- **REQUIRED ACTIONS**:
a. Using the excerpt on prismatic-jointed blocks, answer these questions:
(i) How many main varieties of prismatic-jointed blocks have been recognized?
(ii) What SiO₂ range is given for the pale to dark green basaltic andesites?
(iii) Up to what size are the euhedral plagioclase phenocrysts?
b. Can you continue the excerpt on prismatic-jointed blocks from where it stops?

Prismatic-jointed blocks include both juvenile material and fragments of the pre-existing volcanic edifice. Two main varieties have been recognized.

Pale to dark green medium-grained basaltic andesites (56·1-56·8% SiO₂) are porphyritic or holocrystalline rocks with hypabyssal textures and containing phenocrysts of plagioclase, pyroxenes and Fe-Ti oxides (Fig. 6c). The matrix is an intersertal intergrowth of plagioclase, augite, orthopyroxene, Fe-Ti oxides, quartz and minor apatite. Euhedral plagioclase phenocrysts (up to 2 mm across) have large cores and oscillatory-zoned overgrowths. An andesitic prismatic-jointed block contains plagioclase with a restricted compositional range (An_40-50). Some crystals have sieve-textured cores and growth zones. Pyroxene phenocrysts (mg-number opx = 0·64-0·81, mg-number cpx = 0·74-0·86; Fig. 3) are up to 1 mm in length and euhedral. Orthopyroxene-magnetite intergrowths in crystal clots of orthopyroxene and plagioclase are interpreted as pseudomorphed olivine.

- **PROVIDED DATA**:
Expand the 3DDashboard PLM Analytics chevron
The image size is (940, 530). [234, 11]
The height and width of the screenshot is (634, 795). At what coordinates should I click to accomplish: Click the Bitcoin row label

- **THE ANSWERS**:
a.
(i) Two.
(ii) 56·1-56·8% SiO₂.
(iii) Up to 2 mm across.

b.
Figure 6. Photomicrographs. (a) Soncor two-pyroxene pumice (crossed polars), showing small plagioclase, orthopyroxene, clinopyroxene and magnetite phenocrysts in a vesicular glassy matrix. The central grey orthopyroxene has a clinopyroxene overgrowth. (b) Soncor hornblende andesite pumice (crossed polars), showing hornblende, orthopyroxene and plagioclase phenocrysts in a vesicular glassy matrix. (c) Basaltic andesite prismatic-jointed block (crossed polars) with flow-aligned plagioclase, orthopyroxene, corroded clinopyroxene and Fe-Ti oxides. In (a) and (b) the polars are slightly uncrossed to show matrix glass detail. (d) Type B porphyry (plane-polarized light), with corroded, oxidized biotite, sieve-textured plagioclase, and subhedral orthopyroxene phenocrysts in a medium-grained groundmass of plagioclase, pyroxenes and Fe-Ti oxides; Field of view on long axis of all photographs ~2 mm.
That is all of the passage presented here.